Not Superhuman.
Just Surrendered.
Welcome to She Believes!
❤️ Thank you for stopping by this little corner over here in Michigan! ❤️
I’m Gabby! And simply put, I’m a momma of two, a wife to an amazing man, and deep down — just a little girl who loves Jesus and wants Him to shine bright in her life.
My heart is for the young Christian wives who desire joy-filled homes and marriages handcrafted by our Heavenly Father.
For the past few weeks, I’ve been journeying through the passage of The Virtuous Woman because of a recent conversation I had with the Lord.
And I’m so happy for you to read my new post: Not Superhuman. Just Surrendered.
✨I pray it encourages you! ✨
Since the summer, I’ve felt the nudge by the Lord to live a life worthy of Him (Colossians 1:10).
Now, this wasn’t a new nudge.
— It was a deeper nudge.
I used to grow up thinking that I had to experience hearing God the way many of the people we read about in the bible did.
I’d have this thought that God has to shake me to open my eyes to something He’s doing in my life.
I’ve now realized that because His Son lives on the inside of my heart, He responds to me the way He responded to His Son.
So, this nudge was compelling. Called. And lovingly impressed on my heart.
It was an invitation to an adventure in discovering more about Him.
More about this abundant life through Jesus.
And more about His plans for me.
But to be completely honest: I felt disqualified for this conversation.

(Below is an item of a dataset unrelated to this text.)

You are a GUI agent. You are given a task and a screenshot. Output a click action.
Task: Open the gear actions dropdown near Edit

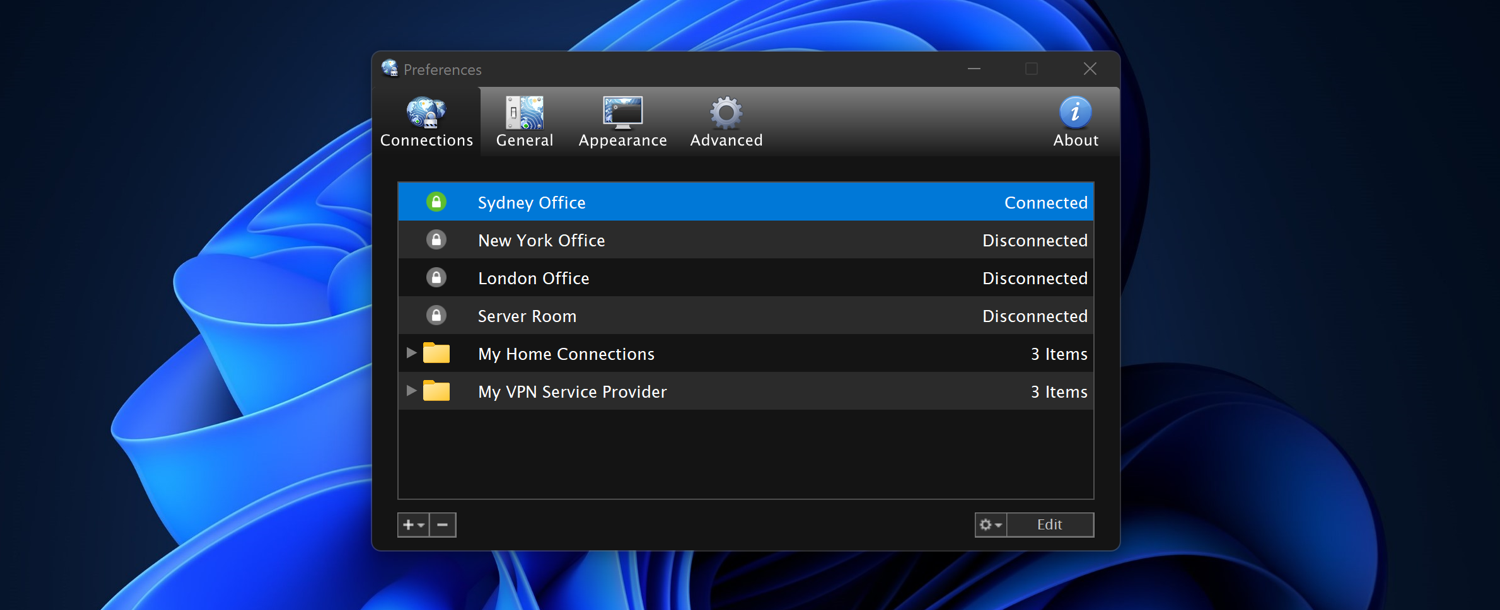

I’d made so many excuses and reasons for my slothfulness that I believed the story I created instead of the testimony God was shaping my life to be through Christ Jesus.
I felt like a disappointment because I was trying to do all these productive and professional things I thought would really enhance my kingdom stride.
But I discovered that I’d been living on a side of the fence with no aim or direction.
Sure, I had goals. But where would these goals take me? Would they pave the way for me to store treasures in heaven? Or simply on earth?
Would they align me to God’s good, acceptable, and perfect will? (Rom. 12:2)
Or would they tempt me to grind towards gaining the world? (Mar 8:36)
I knew there was more. And I needed to know how to get there.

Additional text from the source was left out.